# Cayenne pepper question again



## blondutahguy (Sep 6, 2009)

what kind of chili would be good to be used instead of cayenne peppers in a buffalo sauce recipe? I bought chile arbol, new mexico chiles, and california chiles, but i have no clue if they are good replacements... help!


----------



## GB (Sep 6, 2009)

It depends on what you are looking for. Chilis are a very personal thing. You can really use any you like. It is up to your taste.


----------



## Selkie (Sep 6, 2009)

Take your pick:

ChilePlants.com - Chile Chart

Enjoy!


----------



## GrillingFool (Sep 6, 2009)

What the heck.... use all three!
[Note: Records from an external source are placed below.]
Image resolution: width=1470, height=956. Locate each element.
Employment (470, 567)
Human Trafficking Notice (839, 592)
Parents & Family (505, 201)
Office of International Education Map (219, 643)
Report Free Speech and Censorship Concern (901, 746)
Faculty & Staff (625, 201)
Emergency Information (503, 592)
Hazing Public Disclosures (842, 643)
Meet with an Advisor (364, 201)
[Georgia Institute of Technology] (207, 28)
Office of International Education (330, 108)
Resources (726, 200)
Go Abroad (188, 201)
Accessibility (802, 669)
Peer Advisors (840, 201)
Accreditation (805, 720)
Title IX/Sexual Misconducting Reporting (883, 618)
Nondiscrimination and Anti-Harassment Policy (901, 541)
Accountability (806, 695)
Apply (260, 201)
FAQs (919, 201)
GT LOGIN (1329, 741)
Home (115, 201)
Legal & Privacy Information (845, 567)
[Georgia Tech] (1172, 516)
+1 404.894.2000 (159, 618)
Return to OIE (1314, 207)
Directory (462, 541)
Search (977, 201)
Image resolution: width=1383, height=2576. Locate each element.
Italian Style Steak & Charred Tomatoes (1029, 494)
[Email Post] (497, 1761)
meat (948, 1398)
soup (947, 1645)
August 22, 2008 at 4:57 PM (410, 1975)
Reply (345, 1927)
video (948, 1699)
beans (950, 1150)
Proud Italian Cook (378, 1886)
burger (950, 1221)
In moderation, of course!

These fresh or dried?


----------



## BreezyCooking (Sep 6, 2009)

Actually, none of the chilis you mention would make really good substitutes for Buffalo Sauce ingredients (except for perhaps the chili arbol), unless you like your sauce rather meek & mild.  The vinegar-based hot pepper sauces used in making Buffalo Sauce are traditionally made from truly hot peppers like cayenne, Tabasco, etc., etc.  The New Mexico & California chili peppers don't come even remotely close heatwise.

What's the ingredient list for the Buffalo Sauce recipe you're interested in?


----------